Il y a ceux qui ne voient qu’une partie, qu’une toute petite partie du spectre. Et ceux-là en voient rarement, des spectres.

J’ai longtemps fait partie de cette catégorie d’individus. Puis, peu à peu, quelque chose s’est ouvert. Cela avait sûrement à voir avec mes premiers bricolages tardifs en poésie. Je me suis rendu compte que mon calendrier, dans son entièreté, était faux. J’ai écrit un recueil qui parlait de ça : des mensonges des dates et des heures… des murs que l’on nie puis que l’on traverse… des cloisons entre les morts et les vivants qui ne sont jamais étanches. J’ai appris à manier quelques outils aussi discrets qu’efficaces. J’ai surmonté ma répugnance vis-à-vis de toute méthode, bref… j’ai donné dans la magie. Grise.

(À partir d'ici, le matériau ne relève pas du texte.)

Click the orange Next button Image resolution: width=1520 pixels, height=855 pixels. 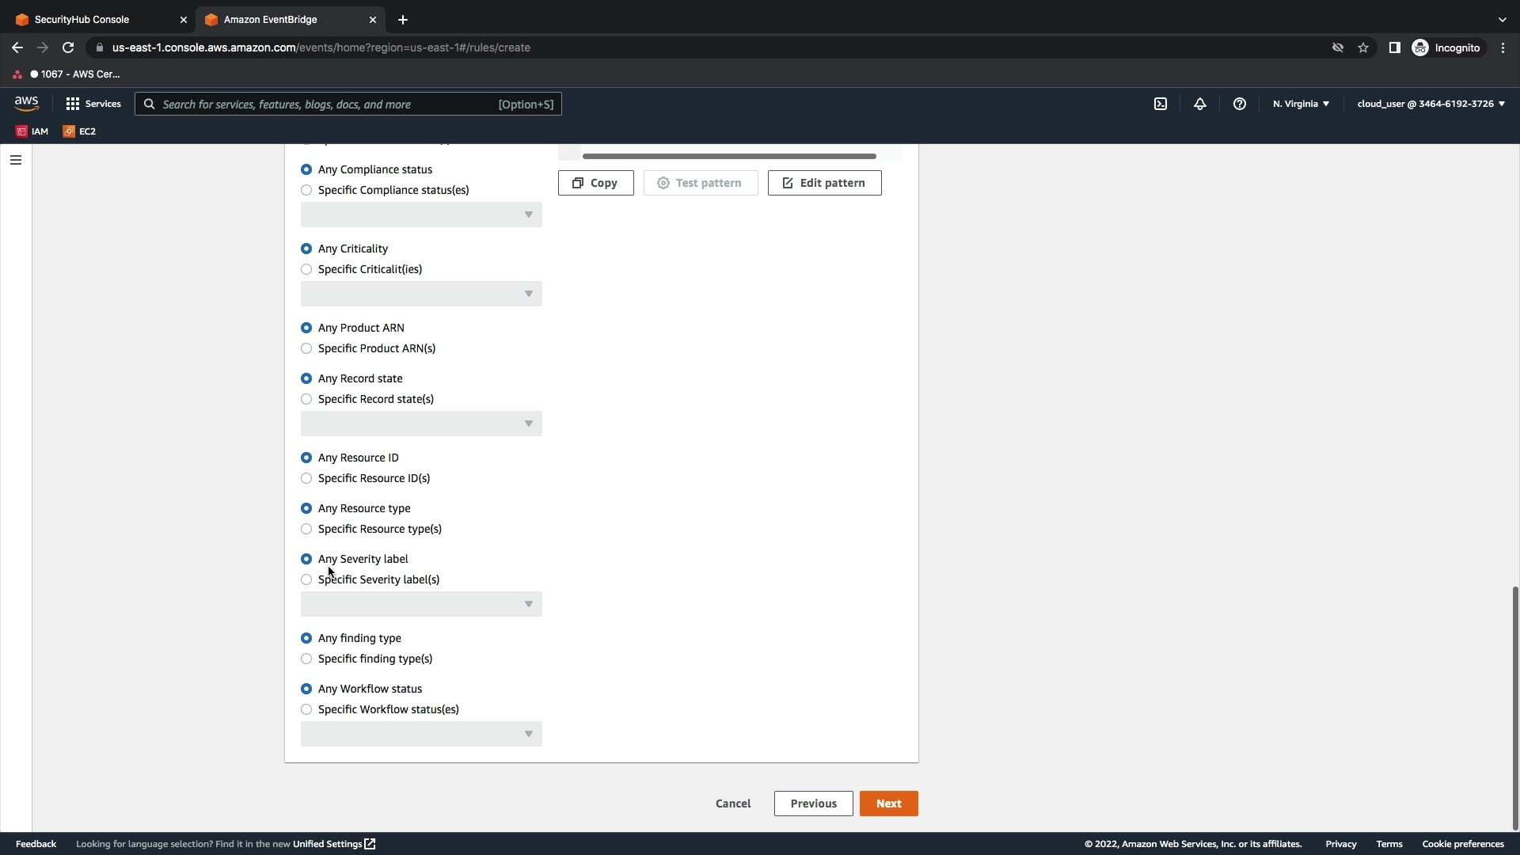coord(888,804)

J’ai gravi, j’ai cru gravir une marche. C’était une marche à la con. Je ne devrais pas la qualifier ainsi ; elle m’a permis de hausser mon point de vue de quelques centimètres, d’élargir mon champ de vision… mais le piège – encore un – était bel et bien réel. Comme disait l’Autre : laissez les morts enterrer leurs morts.

Maintenant ? J’ai rendez-vous avec quelques vivants. Nous avons un dessin en commun à tracer. Chacun amènera ses feutres.